Ohio State junior defensive end Chase Young (2) tackles Penn State freshman quarterback Will Lewis (7) during the second half of the game Nov. 23. Ohio State won 28-17. Credit: Amal Saeed | Photo Editor

The Big Ten East race is over. Ohio State is going to the Big Ten title game, and Michigan is not.

Yet only people who make abodes beneath boulders would believe neither team has anything to play for.

“We live it every day. The Team Up North is something that we talk about every single day,” Ohio State head coach Ryan Day said. “And the best way to respect a rivalry is to work it every day.”

No. 2 Ohio State (11-0, 8-0 Big Ten) travels to Ann Arbor, Michigan, for its regular-season finale against No. 13 Michigan (9-2, 6-2) in the 116th edition of The Game.

Seasons can be made or broken on the back of The Game’s results, and Day will witness first-hand that phenomenon for the first time as head coach Saturday.

“This was a hard-fought win, a top 10 team, really well-coached,” Day said following the Saturday game against No. 8 Penn State. “But quickly, we transition to that rivalry game, which means everything to us.”

The Wolverine defense, currently No. 6 in total and No. 4 against the pass nationally, has mauled opponents all season, while Michigan’s pass rush could provide the most concern for Ohio State’s offense. Wisconsin and Penn State recorded five and three sacks, respectively, against the Ohio State offensive line, forcing sophomore quarterback Justin Fields to scramble many more times. 

Both the Badgers and Nittany Lions mixed in a variety of defensive fronts and blitz packages. Michigan defensive coordinator Don Brown is nicknamed Dr. Blitz.

The Wolverines are No. 4 in the Big Ten with 35 sacks.
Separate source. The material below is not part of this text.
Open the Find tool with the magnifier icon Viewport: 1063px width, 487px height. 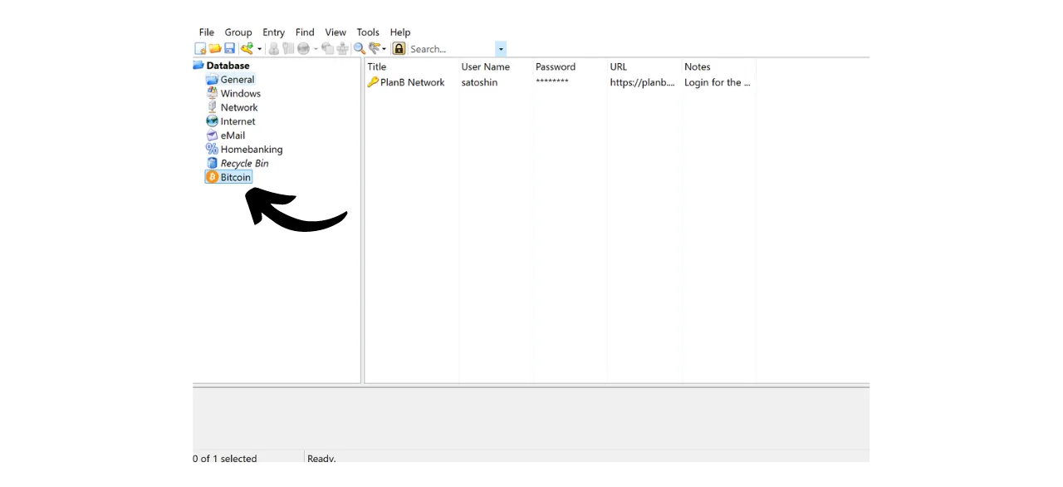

Senior linebacker Josh Uche leads the way with 7.5, trailed closely by junior defensive end Kwitty Paye.

Redshirt senior offensive tackle Branden Bowen said establishing a rushing attack is key to opening up the air, as the Buckeyes gained 229 of their 417 yards on the ground against Penn State.

“If you don’t have a good run game, you’re not gonna pass the ball,” Bowen said. “Being able to do that is key to running the offense how we want to.”

Day, then co-offensive coordinator, used Brown’s own schematics against him in 2018. Michigan’s blitzes often leave defensive backs isolated in man coverage. 

Day ran passing concepts that emphasized the athleticism of Ohio State’s receivers, crossing routes being a prime example, and the Buckeyes piled up 396 yards through the air against the nation’s No. 1 pass defense en route to a 62-39 victory.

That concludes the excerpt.